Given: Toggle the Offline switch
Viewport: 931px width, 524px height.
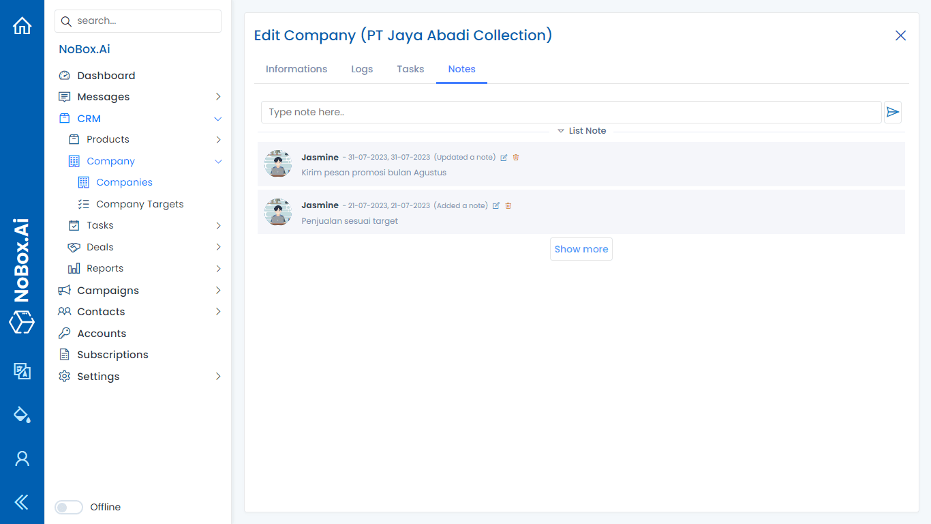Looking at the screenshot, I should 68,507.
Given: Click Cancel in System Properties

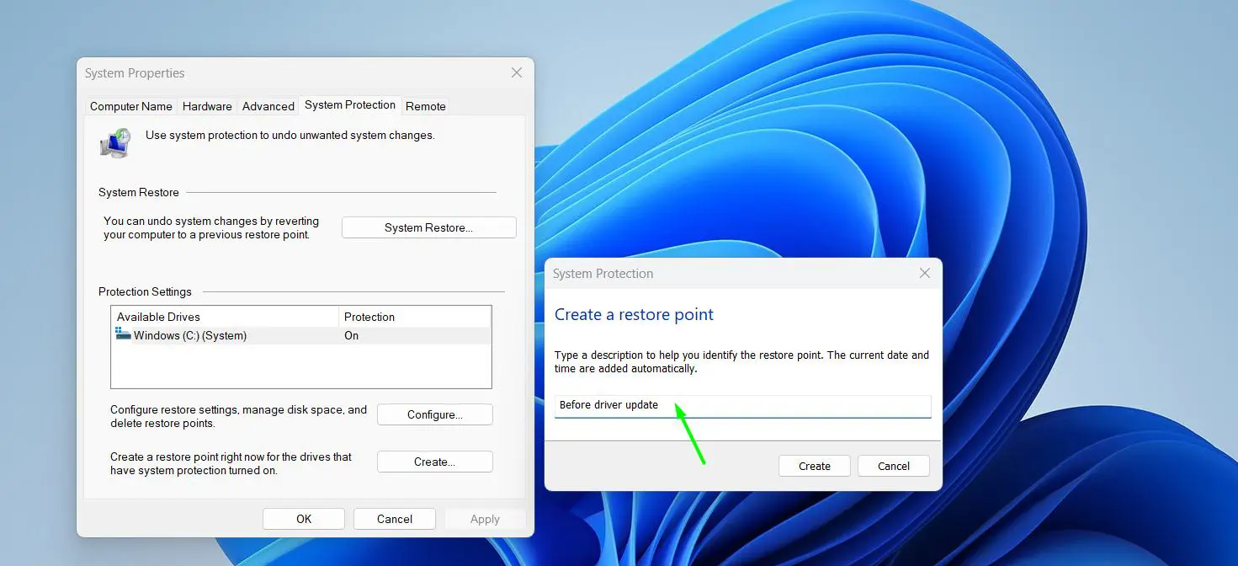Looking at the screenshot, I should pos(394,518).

*Challenge:* Repeat every line of the listing above word for word, leaving out the pictures.

*Written response:*
Given: Toggle the Offline switch
Viewport: 931px width, 524px height.
Looking at the screenshot, I should 68,507.
Given: Click Cancel in System Properties

Looking at the screenshot, I should pos(394,518).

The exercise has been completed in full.